At the same time, when in China and elsewhere in the world, when we discuss America’s current political circumstances, it is not helped by polarised presentations of either American triumphalism or declinism.
Again, the reality is more complex than that.
And it would be foolish indeed to construct policy on the basis of either of these extreme sets of assumptions – whether they will be about China or the U.S.
A core task of a new sinology is both to analyze and to synthesize complexity for policymakers.
Not just to present a picture which is either black or white.
But to recognize there are indeed many shades of gray as well.
In conclusion, our generation faces unique challenges:
- climate change;
- the future of work, given the impact of technology, automation, and artificial intelligence;
- the challenges, opportunities and threats presented by the cyber world; and
- negotiating the shifting sands of geopolitical and geo-economic change.
These are all hard challenges.
None of them are easy.
China should be proud of what it has achieved since the Third Plenum of the Central Committee (三中全会).
The world has witnessed China’s extraordinary transformation from an impoverished country into a global great power.
This has not been easy.
Those of us who study the history carefully, understand there were many twists and turns.
But China has persevered.
It has been a remarkable achievement.
China of course still has a lot of problems.
We all know that.
No country is perfect. And we should be prepared to discuss openly these problems and imperfections with each other.
That after all is the spirit of 诤友 (zheng you).
And in this century, in particular, Sinologists have a particularly important role to play in weaving all these complex threads together.

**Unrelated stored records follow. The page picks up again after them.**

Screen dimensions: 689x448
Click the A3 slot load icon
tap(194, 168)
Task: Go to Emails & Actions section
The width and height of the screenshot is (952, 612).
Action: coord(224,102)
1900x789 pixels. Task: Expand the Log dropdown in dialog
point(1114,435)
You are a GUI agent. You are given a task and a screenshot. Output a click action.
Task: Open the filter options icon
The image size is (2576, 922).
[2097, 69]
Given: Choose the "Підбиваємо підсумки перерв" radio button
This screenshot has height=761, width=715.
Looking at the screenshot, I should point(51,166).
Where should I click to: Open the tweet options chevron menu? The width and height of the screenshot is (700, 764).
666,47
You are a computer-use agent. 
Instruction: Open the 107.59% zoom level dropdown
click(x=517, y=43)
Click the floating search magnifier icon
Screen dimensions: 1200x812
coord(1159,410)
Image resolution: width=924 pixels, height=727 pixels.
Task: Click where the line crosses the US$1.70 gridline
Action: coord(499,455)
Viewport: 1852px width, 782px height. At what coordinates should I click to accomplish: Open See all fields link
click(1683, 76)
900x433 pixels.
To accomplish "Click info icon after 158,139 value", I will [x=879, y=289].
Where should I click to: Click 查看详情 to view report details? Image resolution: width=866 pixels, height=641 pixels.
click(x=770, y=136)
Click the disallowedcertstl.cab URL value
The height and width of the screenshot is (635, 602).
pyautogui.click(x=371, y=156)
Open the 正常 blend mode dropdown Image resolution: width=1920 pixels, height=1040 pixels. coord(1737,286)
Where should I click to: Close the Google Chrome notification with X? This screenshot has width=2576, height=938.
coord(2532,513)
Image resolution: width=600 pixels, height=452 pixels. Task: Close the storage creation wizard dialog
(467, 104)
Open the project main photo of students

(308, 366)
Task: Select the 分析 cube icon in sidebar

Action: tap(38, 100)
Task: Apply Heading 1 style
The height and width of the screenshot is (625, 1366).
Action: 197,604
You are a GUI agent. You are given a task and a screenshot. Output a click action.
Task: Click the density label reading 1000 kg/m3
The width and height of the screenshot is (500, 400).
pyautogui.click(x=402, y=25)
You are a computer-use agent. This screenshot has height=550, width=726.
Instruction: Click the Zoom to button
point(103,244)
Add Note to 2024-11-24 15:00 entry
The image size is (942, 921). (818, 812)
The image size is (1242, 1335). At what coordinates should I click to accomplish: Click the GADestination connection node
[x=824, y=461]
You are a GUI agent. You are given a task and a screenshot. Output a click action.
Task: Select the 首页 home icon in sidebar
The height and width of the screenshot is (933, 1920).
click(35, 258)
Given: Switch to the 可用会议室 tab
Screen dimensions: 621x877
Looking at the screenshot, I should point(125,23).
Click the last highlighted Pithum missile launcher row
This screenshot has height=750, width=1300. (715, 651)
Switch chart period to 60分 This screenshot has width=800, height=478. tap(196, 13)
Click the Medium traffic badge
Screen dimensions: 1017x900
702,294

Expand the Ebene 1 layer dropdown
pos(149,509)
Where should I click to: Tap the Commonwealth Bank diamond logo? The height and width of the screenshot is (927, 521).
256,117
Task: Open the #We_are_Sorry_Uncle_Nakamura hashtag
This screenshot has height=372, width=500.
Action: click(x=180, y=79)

One final challenge for a new sinology lies in how we can begin to forge not just common interests, but also common values across the different civilizations and traditions we together represent.
China is now debating the concept of an “Asia-Pacific Community” (亚太共同体).
I spoke about this concept back in 2008.
I hope it can come to fruition.
But it will only do so if we can intelligently forge sufficient common interests and common values across our wide region to make it happen.
That requires visionary political leadership.
It also requires great scholarship.
The same applies to Xi Jinping’s concept of the “Community of Common Destiny for All Mankind” (人类命运共同体).
Scholars must now begin “unpacking” what this concept could mean.
How can we draw on traditional Chinese concepts of balance, harmony, and even “da tong” (大同 – great harmony). And apply them to the future.
There are also Buddhist and Taoist concepts which point to similar directions.
Just as there are resonances between these concepts with parts of the Western philosophical tradition in both Kant and Hegel.
But also in concepts of a common and equal humanity that are alive in Judeo-Christianity as well.
So how do we deploy our collective wisdom to forge sufficient common values to sustain the global order of the future?
A rules-based order dedicated to open economies and open societies remains critical.
But equally critical are the human values which underpin such a rules-based order for the long-term future.
And therein lies perhaps the deepest challenge of all for the new sinology of the future.